Start of INFORMATION SUPPLIED

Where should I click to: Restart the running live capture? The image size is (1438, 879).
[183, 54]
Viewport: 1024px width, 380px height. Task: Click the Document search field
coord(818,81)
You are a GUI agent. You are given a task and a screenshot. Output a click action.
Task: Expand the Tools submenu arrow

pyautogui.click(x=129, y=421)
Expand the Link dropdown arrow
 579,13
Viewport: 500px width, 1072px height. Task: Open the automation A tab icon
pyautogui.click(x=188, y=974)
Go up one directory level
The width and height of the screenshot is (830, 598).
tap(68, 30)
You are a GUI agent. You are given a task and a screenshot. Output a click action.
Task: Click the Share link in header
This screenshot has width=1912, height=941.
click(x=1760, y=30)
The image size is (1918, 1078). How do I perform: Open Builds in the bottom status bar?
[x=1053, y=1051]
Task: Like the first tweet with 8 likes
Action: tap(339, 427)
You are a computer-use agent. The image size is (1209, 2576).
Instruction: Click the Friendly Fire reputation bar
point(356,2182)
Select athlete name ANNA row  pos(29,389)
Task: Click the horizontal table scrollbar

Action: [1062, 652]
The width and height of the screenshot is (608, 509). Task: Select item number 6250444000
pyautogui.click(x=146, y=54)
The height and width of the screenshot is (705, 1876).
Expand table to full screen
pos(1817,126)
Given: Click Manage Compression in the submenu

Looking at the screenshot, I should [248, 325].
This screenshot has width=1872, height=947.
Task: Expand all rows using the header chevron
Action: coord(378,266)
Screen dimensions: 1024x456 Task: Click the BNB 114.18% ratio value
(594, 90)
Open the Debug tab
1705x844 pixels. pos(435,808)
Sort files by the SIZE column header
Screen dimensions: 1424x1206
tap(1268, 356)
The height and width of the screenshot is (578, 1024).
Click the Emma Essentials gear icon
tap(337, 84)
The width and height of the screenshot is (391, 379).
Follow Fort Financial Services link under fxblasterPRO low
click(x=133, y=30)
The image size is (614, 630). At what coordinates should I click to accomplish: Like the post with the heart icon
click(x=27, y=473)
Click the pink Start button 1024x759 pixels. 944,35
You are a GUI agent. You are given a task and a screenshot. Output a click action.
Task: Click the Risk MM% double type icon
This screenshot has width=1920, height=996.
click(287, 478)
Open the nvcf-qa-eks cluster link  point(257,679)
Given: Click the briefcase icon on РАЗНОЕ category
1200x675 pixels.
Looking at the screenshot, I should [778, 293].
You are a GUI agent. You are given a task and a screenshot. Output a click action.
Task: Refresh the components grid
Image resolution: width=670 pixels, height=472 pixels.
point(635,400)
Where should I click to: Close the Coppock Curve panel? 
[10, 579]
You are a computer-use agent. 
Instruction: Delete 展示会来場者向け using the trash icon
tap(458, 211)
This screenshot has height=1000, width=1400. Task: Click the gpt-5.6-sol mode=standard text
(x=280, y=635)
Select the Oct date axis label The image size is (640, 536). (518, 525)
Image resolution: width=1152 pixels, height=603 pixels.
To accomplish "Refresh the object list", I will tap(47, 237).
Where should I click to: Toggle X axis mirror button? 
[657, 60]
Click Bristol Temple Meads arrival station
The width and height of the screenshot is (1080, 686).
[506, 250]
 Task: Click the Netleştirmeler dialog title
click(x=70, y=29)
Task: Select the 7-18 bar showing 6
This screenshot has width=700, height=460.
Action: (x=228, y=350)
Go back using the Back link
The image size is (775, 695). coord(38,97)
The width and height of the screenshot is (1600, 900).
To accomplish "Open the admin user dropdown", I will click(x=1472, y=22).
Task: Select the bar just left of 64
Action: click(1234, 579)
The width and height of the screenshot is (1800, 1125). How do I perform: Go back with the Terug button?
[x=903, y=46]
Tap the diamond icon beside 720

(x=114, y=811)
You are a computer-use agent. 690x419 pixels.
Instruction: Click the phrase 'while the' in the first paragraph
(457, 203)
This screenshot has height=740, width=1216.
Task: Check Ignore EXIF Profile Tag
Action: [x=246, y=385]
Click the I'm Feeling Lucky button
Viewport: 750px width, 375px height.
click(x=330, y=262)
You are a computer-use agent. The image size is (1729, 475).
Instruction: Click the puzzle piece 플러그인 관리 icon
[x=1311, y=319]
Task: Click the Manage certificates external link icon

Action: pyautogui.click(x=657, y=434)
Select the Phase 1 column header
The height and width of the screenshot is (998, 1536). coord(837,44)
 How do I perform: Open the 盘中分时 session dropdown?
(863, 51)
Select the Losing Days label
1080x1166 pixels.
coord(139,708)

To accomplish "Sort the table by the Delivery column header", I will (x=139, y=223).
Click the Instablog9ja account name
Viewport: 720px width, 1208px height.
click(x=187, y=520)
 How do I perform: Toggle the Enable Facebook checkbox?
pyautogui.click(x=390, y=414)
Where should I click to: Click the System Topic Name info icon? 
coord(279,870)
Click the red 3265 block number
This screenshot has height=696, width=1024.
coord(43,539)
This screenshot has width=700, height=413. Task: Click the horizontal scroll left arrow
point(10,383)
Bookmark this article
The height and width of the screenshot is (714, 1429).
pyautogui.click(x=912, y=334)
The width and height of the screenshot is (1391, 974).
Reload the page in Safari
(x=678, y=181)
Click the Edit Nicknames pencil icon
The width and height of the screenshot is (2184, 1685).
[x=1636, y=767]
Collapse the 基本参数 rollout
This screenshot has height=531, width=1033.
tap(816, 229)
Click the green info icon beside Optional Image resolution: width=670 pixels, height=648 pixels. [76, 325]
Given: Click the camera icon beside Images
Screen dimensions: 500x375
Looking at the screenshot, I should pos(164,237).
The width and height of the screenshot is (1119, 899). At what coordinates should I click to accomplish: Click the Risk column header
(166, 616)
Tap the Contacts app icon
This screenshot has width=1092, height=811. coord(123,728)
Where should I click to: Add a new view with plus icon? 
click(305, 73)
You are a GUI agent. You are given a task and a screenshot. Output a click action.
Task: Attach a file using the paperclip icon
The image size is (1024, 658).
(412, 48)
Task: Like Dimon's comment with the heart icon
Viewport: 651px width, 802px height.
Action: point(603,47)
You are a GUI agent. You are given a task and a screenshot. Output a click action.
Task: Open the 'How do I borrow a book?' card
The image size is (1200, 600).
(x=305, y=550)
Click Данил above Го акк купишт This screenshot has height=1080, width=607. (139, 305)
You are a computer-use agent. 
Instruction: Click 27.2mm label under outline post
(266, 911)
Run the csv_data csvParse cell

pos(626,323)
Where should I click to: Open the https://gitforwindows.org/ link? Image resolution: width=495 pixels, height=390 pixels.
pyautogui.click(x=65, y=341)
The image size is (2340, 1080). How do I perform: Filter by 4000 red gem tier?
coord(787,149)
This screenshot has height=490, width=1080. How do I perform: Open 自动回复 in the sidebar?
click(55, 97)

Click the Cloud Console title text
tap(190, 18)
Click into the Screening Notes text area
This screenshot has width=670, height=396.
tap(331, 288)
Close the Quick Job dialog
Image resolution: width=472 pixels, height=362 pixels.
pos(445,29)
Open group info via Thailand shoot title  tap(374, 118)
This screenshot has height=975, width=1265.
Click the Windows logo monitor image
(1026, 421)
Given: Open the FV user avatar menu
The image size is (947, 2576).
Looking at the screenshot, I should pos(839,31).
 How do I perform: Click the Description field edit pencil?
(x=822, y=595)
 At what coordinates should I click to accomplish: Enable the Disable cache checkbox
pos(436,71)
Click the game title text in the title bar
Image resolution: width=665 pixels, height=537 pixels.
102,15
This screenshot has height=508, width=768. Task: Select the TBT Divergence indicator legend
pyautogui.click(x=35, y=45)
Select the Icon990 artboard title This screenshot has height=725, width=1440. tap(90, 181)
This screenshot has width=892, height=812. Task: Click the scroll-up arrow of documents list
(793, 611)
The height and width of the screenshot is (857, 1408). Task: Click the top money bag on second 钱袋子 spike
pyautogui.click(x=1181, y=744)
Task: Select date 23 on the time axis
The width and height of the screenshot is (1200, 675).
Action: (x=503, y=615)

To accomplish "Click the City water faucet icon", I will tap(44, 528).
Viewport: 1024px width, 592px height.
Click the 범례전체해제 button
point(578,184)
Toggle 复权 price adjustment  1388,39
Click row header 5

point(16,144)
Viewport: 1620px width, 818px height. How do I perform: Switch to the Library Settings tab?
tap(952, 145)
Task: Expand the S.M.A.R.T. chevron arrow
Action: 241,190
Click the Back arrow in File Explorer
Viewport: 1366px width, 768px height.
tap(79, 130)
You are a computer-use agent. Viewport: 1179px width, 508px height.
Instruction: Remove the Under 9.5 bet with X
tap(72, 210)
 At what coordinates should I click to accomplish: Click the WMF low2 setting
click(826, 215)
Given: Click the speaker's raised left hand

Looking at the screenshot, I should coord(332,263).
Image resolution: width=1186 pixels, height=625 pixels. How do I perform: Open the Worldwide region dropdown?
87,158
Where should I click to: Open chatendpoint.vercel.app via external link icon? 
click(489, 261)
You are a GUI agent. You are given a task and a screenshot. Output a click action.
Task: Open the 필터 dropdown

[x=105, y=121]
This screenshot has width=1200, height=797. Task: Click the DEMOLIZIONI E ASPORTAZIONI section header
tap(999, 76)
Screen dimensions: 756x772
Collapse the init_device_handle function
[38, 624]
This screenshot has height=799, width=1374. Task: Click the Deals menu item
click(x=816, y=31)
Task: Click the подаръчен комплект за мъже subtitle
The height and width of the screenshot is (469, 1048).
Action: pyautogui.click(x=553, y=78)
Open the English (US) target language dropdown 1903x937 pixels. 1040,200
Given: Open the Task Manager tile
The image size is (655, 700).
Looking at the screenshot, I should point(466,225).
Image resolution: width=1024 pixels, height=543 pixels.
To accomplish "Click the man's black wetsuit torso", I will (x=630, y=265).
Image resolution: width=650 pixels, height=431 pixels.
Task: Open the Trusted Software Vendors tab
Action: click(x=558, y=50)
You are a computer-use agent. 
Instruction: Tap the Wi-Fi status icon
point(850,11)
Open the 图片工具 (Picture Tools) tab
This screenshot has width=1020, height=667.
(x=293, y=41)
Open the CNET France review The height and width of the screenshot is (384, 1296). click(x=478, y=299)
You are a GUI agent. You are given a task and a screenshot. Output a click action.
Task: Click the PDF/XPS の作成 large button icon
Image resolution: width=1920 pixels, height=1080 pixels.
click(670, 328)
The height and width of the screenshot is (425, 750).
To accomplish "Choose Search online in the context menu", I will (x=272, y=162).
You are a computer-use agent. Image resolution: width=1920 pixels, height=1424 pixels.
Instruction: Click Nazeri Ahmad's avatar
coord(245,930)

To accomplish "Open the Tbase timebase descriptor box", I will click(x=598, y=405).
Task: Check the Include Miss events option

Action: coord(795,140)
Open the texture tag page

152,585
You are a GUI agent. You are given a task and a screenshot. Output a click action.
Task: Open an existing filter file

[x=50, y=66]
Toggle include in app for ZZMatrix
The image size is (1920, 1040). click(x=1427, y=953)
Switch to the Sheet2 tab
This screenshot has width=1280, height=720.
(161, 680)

End of INFORMATION SUPPLIED

**EXERCISE REQUIREMENTS**. State how many lines in the entries hold "computer". Nothing should come before or after the number.

**ANSWER TO THIS EXERCISE**. 8